Transcribe exactly the lines below that begin at the line with "Click the yellow bottle in the photo" and stop after the line with "680x480 pixels.", leaving out every picture.

[[ AVAILABLE RECORDS, beginning ]]

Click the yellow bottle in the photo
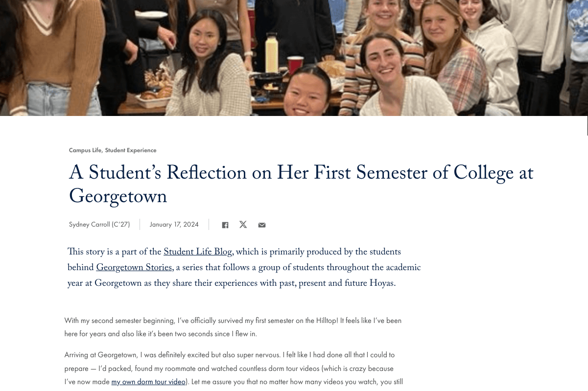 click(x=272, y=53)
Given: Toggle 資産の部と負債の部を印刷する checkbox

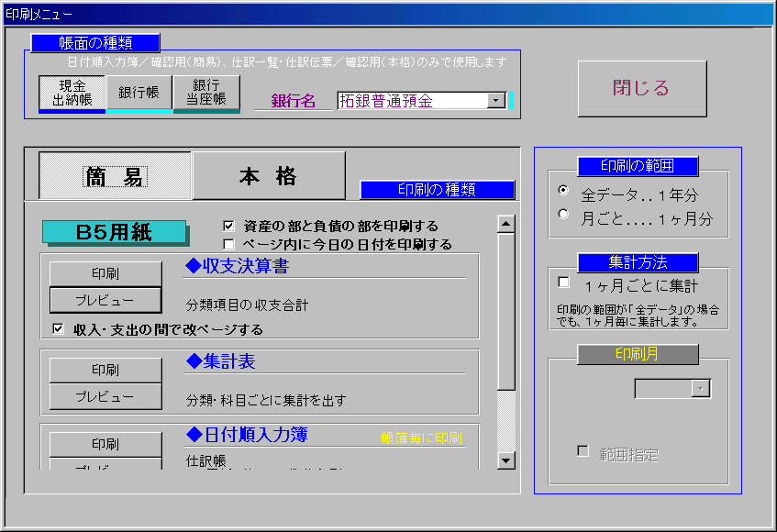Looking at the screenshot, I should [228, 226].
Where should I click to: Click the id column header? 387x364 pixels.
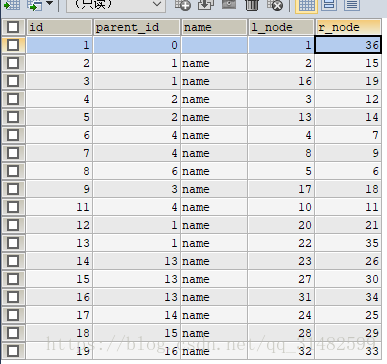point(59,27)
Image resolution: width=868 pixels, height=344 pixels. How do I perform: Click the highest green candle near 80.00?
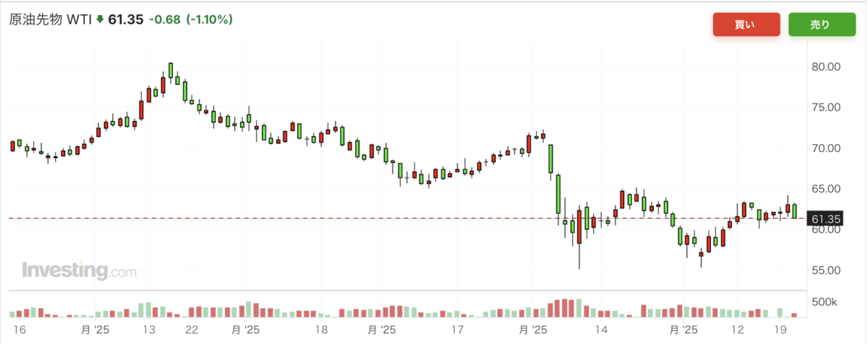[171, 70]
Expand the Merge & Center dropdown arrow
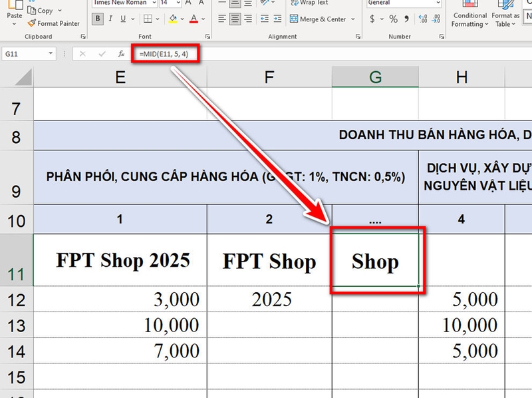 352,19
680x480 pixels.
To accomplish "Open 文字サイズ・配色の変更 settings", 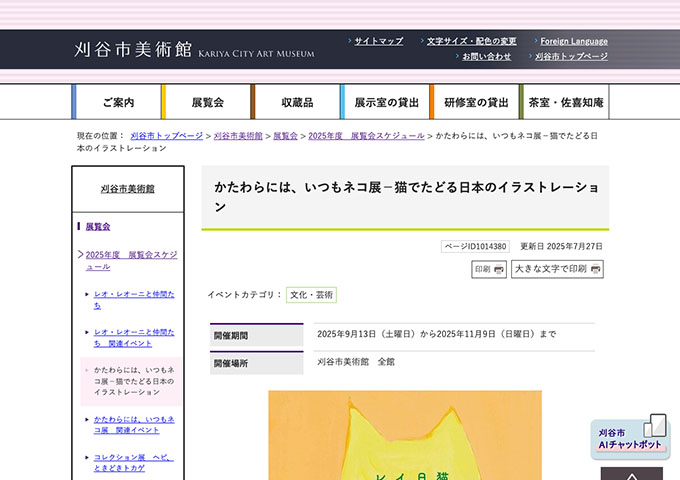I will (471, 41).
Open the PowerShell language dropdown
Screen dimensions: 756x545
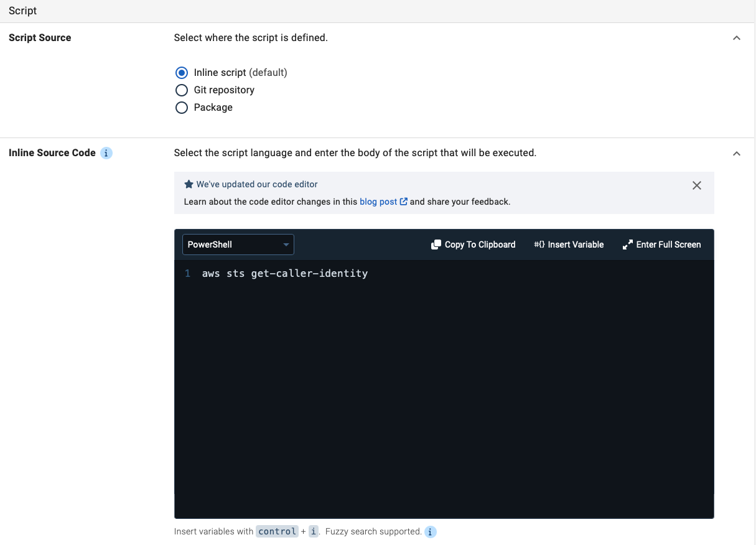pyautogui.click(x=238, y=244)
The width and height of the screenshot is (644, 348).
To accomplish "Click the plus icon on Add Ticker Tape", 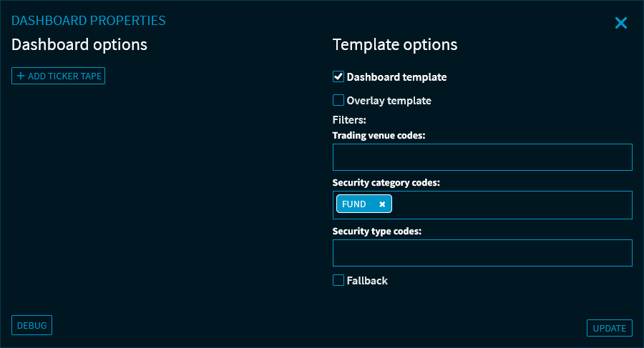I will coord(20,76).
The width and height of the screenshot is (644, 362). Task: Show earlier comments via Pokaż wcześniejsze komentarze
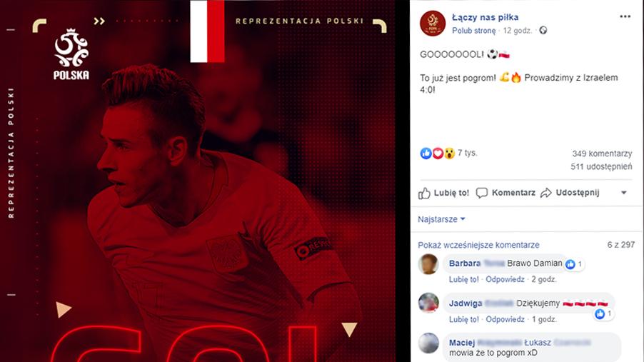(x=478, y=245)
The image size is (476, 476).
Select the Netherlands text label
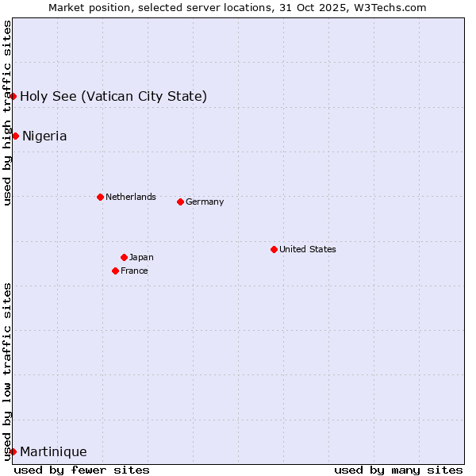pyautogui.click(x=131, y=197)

[[ AVAILABLE RECORDS, end ]]
[[ AVAILABLE RECORDS, beginning ]]

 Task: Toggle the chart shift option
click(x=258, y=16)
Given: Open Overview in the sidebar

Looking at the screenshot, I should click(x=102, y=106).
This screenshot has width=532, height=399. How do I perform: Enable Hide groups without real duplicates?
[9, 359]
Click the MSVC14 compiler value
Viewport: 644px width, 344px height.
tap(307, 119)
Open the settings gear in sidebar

[[ AVAILABLE RECORDS, end ]]

SOLUTION TO THE EXERCISE
Click the yellow bottle in the photo
 click(x=272, y=53)
Given: Toggle 資産の部と負債の部を印刷する checkbox

Looking at the screenshot, I should [228, 226].
Where should I click to: Click the id column header? 387x364 pixels.
point(59,27)
Image resolution: width=868 pixels, height=344 pixels. How do I perform: Click the highest green candle near 80.00?
[171, 70]
Expand the Merge & Center dropdown arrow
 352,19
680x480 pixels.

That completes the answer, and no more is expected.